The last thing the show does and the only thing I can agree does atleast respectably well is the action. Environment around hitmen and assasins provides quite a lot of ground for fightning and killing and the show does an OK job at exploiting that. The fights, while not being dramatic or climactic by any means, are pretty much the only bearable part this anime has. One because you are able to forget about all the other things for a while, Two because they are not the worst even in comparison to some others. Though I still have to say that while the close-quarters combat was the one done decently, whenever anyone tried to use a gun I was asking myself if they ever held that thing in their hands.
The art was definetly not the worst, I would call it very fair. Some characters had interesting desings though most of the less important ones looked almost the same. The whole animation wasn't bad and the arstyle looked nice and clean. The OST was very fast-paced and decent, though nothing extraordinary by any means. The voice-acting was not the most pleasant, though I think it's rather a problem of the character personalities rather than the actors that voiced them.

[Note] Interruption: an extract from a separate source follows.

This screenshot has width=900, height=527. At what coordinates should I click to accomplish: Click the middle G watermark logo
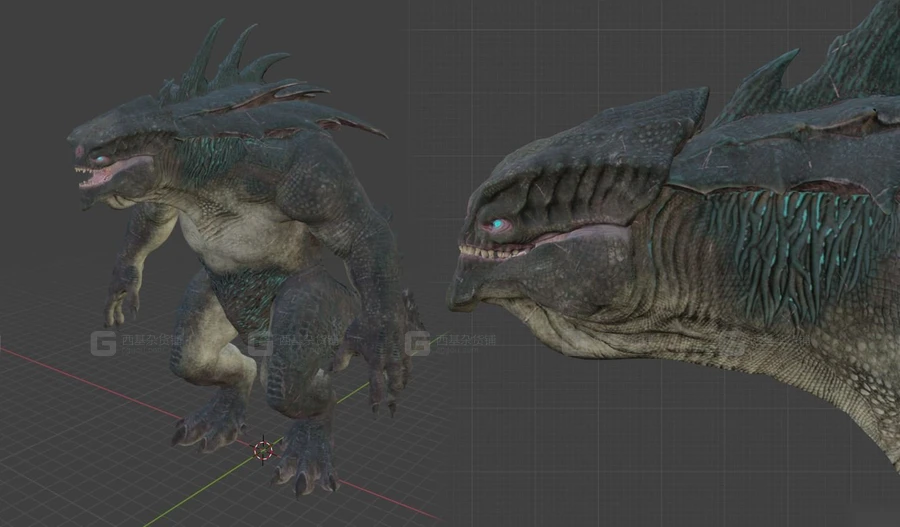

With my review coming to an end, it's about time to answer some questions. Is Hakata fun to watch? Possibly, it's fast paced and has a lot of blood. That's enough for lot of people. But is Hakata also a good anime? No, it's not. It tries to hide it's undeniable flaws behind some action in a killing environment and goes full-on enjoyment mode without caring about it's actual quality. And while I think I would fall for the bait half a year ago, I'm slowly getting to the level in which I also care about if the anime is actually good. And Hakata Tonkotsu Ramens is not.